→ **ФОРМУЛИРОВКА ЗАДАНИЯ**: Воспроизведите без изменений часть фрагмента о кадетском корпусе от слов «Жизнь в корпусе» до слов «тоже весьма учитывалось.».

→ **ВЫБРАННЫЙ ФРАГМЕНТ**:
Среди холода и голода кадеты читали Ломоносова, увлекались Полевым, Загоскиным, зачитывались Марлинским, а прочитав «Тараса Бульбу» Гоголя, даже задумали целым классом написать роман под названием «Гайдамаки», но дальше названия дело не пошло.
   Издавали журнал с внутренними кадетскими известиями и известиями внешними, то есть московскими. На виньетке нарисована была корзина с цветами, на корзине сидела сова как символ мудрости.
   Летом фронтовые занятия шли на плацу перед дворцом.
   Для представления о том, что такое был первый московский корпус, приведу несколько строк из «Исторического очерка образования и развития первого московского кадетского корпуса… составленного по официальным источникам и изданным под редакцией генерал-майора Лалаева» (СПб., 1878). На странице 69 написано: «Далее, от кадет требовались подробные и откровенные отчеты о том, как они пользовались отпусками, указаны были правила для приема приходящих к воспитанникам родных и прислуги, а кадетам запрещено было иметь при себе деньги, собственные вещи, книги и сундуки; особенно же строго преследовались всякие сношения их с нижними чипами».
   «Дабы долго временное пребывание, – читаем в одном из приказов Демидова, – воспитанников в разлуке и без всякого сношения с родителями или родственниками не охлаждало в них того кровного союза, который, служа основанием христианской морали, упрочивает благосостояние семейств, а вместе с тем и общества, следует требовать, чтобы воспитанники писали письма к родителям или родственникам, по крайней мере, три раза в год, под руководством наставников и с уплатою за пересылку из казенных денег в том случае, если бы воспитанники не имели собственных».
   В одной из ранних поэм Федотова «Чердак», написанной между 1835 и 1837 годами, то есть непосредственно после окончания корпуса, Федотов вспоминает корпус:
 
Иль иногда в смиренный час
С однокорытными костями
Завяжется лихой рассказ,
Припоминание проказ,
Как в старину с учителями,
С начальством расправлялись сами,
Как, не боясь тюремной тьмы,
Ему грубили вечно мы,
Как трубки в нужниках курили,
Как подлецов до смерти били…
 
   Здесь рассказывается о расправах, которые называли тогда «в темную». Фискалов, то есть доносчиков, били, внезапно накинув на голову шинель.
   Жизнь в корпусе была волчьей жизнью, но Федотов в ней не пропал благодаря здоровой физической силе, памяти, веселому характеру и прекрасному голосу, украшавшему церковный хор, что начальством тоже весьма учитывалось.

→ **ПРЕДОСТАВЛЕННЫЕ СТРОКИ**:
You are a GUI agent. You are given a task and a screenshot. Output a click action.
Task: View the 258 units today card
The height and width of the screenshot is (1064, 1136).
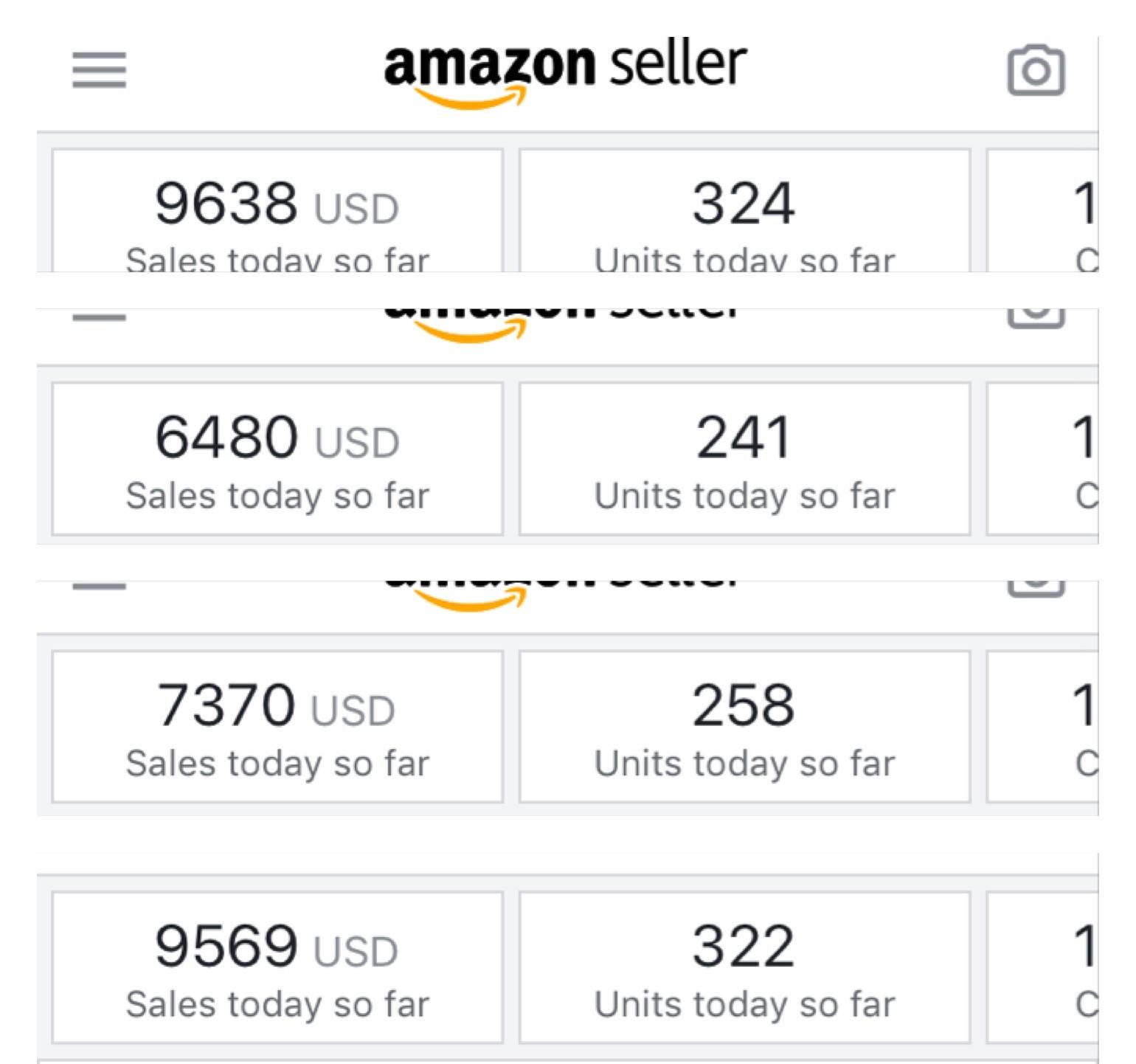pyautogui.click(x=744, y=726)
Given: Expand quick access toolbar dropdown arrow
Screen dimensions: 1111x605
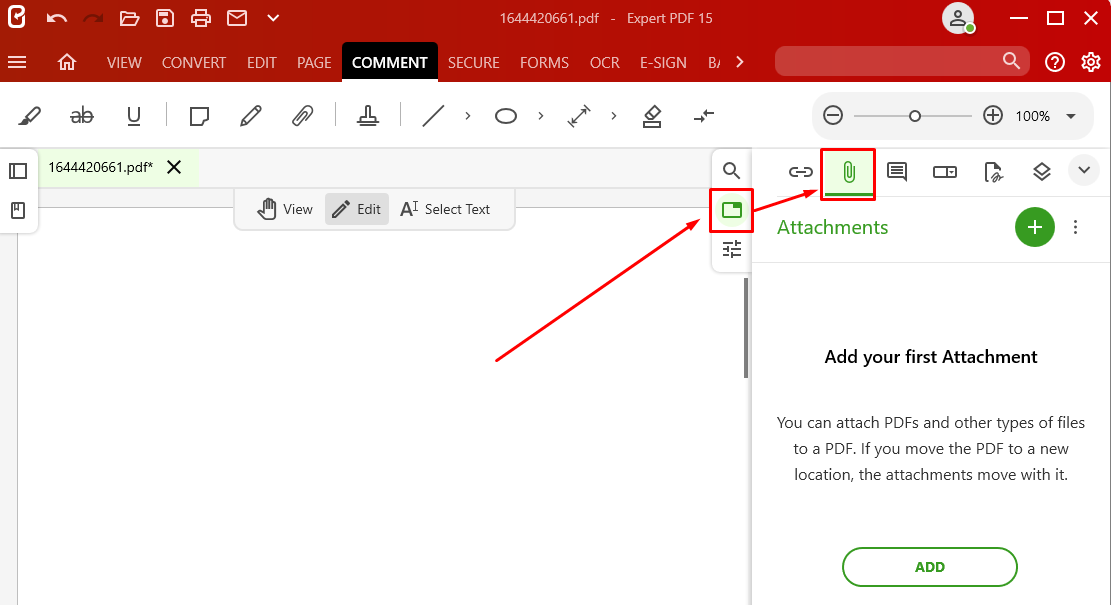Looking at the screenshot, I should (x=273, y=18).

→ **ОТВЕТ**:
Жизнь в корпусе была волчьей жизнью, но Федотов в ней не пропал благодаря здоровой физической силе, памяти, веселому характеру и прекрасному голосу, украшавшему церковный хор, что начальством тоже весьма учитывалось.